PMS hike: Market chairman canvasses for citizens input in policy
Mr Chris Eze, Chairman, GSM Village, Handsets and Accessories Dealers’ Association, Abuja said the government should have sought citizens’ input before the hike in electricity tariff, pump prize and other essential services.
Eze disclosed this during an interview with the News Agency of Nigeria (NAN), on Wednesday in Abuja.
According to him, in implementing such policies that will have a direct impact on the masses, it is necessary to have citizens’ input.
“Government should make plans for the poor masses when it wants to bring any policy at all, the masses should be included.
“Another issue is that of lawmakers if they are making laws for the masses, there should be a debate to know exactly what the people want.
“If it is very necessary for them to do it, let them do it in a way that people will not feel it, they could plan it in phases, if they want to peg it at N180 they can do it in such a way that people will not feel it.
“We are coming out of a pandemic, why should they increase the price of PMS (Premium Motor Spirit), they should have waited till next year let people recover from the effects of the pandemic.

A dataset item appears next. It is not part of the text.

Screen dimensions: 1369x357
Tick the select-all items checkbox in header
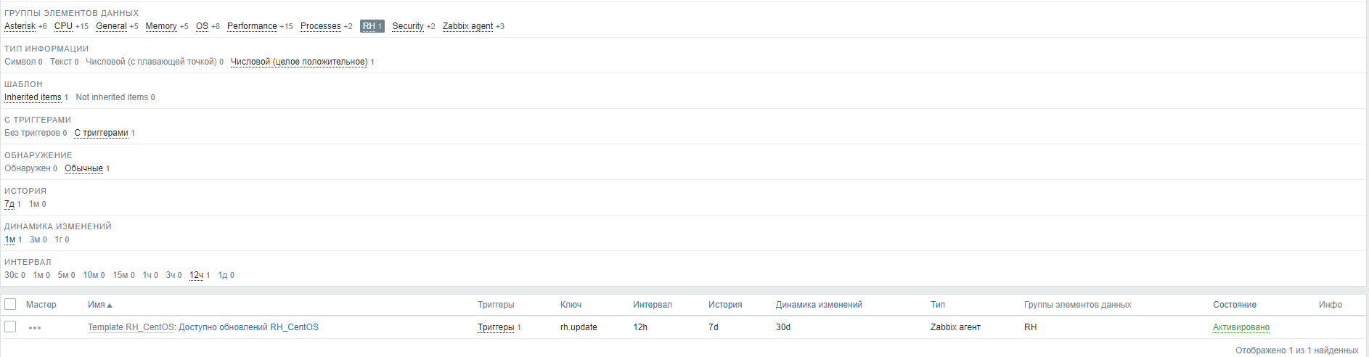10,304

“In Nigeria, you know that anything that affects fuel price will definitely affect everything else, transportation, foodstuff, virtually everything,’’ Eze said.
The market leader called on the government to have a plan for the country that would affect the people positively.
“Government should have a plan of action, it could be in the long term, medium-term or short term, but there must be a plan and the people should be carried along.
“Let them involve the masses; people should know what they want to achieve by their actions so that all of us will be carried along, not planning without letting the people know.
“Before you know it now another issue will come up and all this money that the government is trying to get from this subsidy, they will divert it to another thing and people will still suffer.
“That is not solving the problem, it is even creating more problems; every country has a future plan.’’
Speaking on lessons learnt from the pandemic, Eze said he had learnt the necessity of saving for the future.
“As an individual, I have learnt a very big lesson, I did not believe it that one day everybody will be indoor, no going out, no religious activities, it taught me a lesson that I should save for tomorrow.
Eze said the pandemic exposed the country’s lack of preparedness to handle disasters and urged the government to prepare adequately for such eventualities.